Repeat the listing exactly. Pictures stay out of your copy.

--- Data to use ---

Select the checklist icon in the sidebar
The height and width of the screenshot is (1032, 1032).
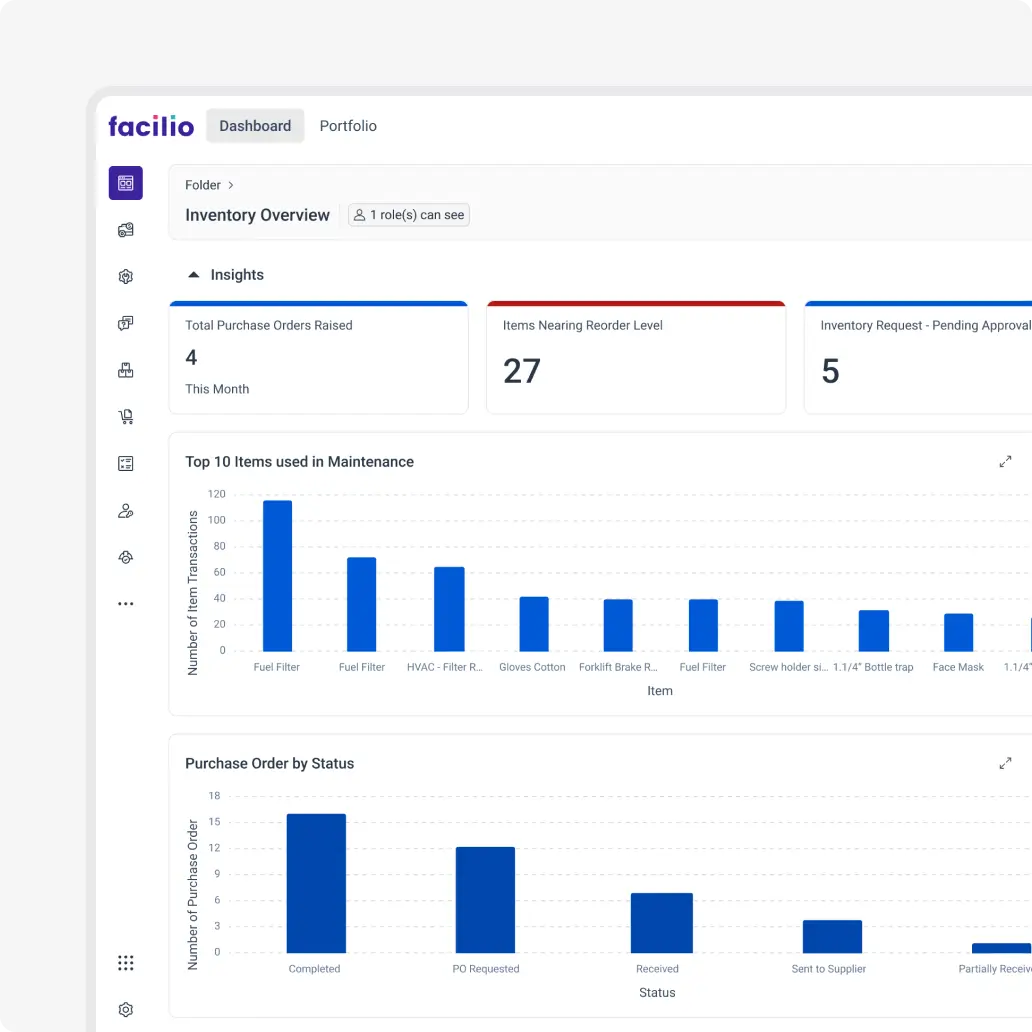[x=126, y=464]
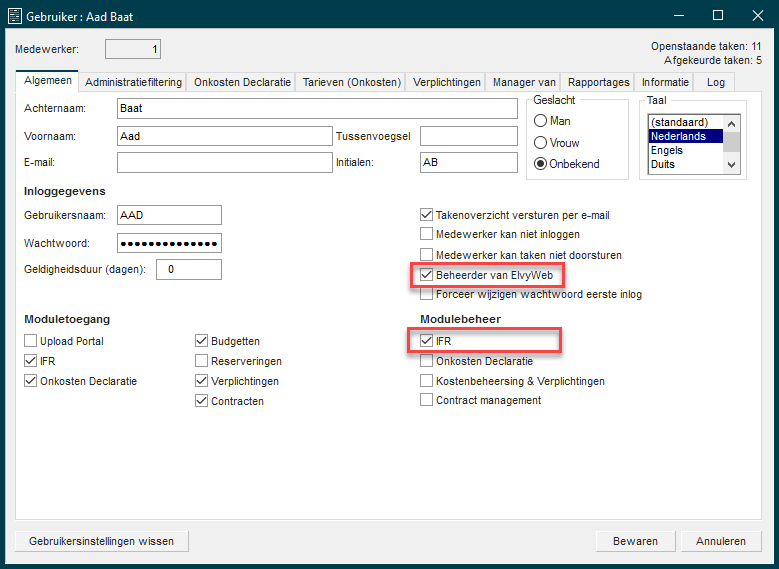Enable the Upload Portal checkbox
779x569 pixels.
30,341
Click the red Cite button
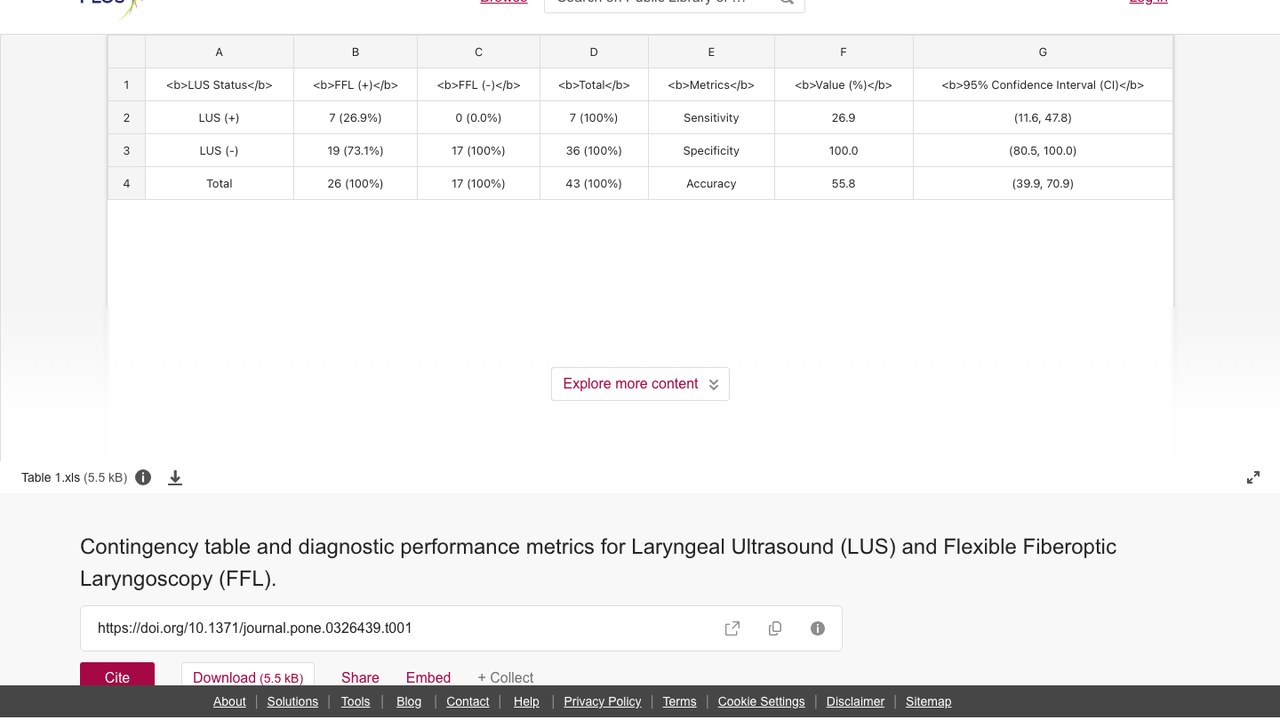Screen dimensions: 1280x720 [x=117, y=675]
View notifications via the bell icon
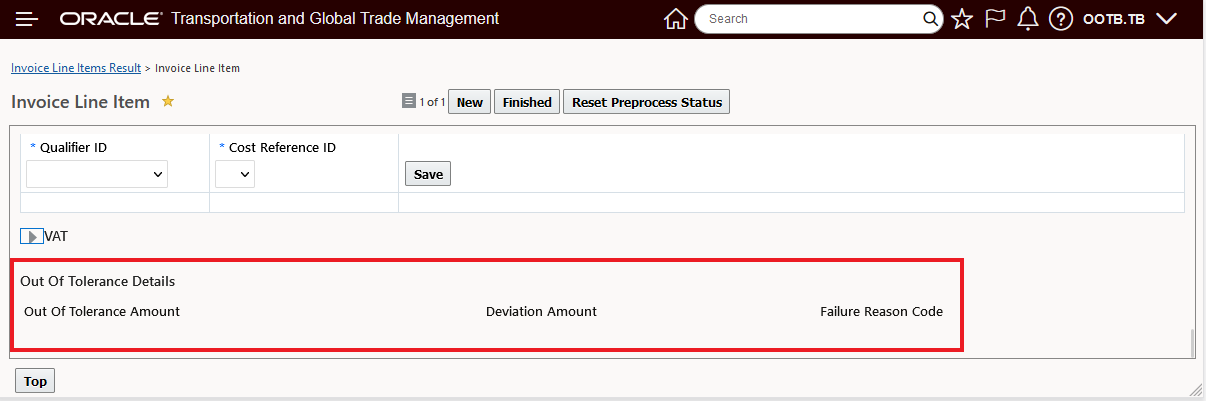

---

#### [Written response]
Select the checklist icon in the sidebar
The height and width of the screenshot is (1032, 1032).
[x=126, y=464]
Enable the Upload Portal checkbox
779x569 pixels.
30,341
Click the red Cite button
Screen dimensions: 1280x720 [x=117, y=675]
View notifications via the bell icon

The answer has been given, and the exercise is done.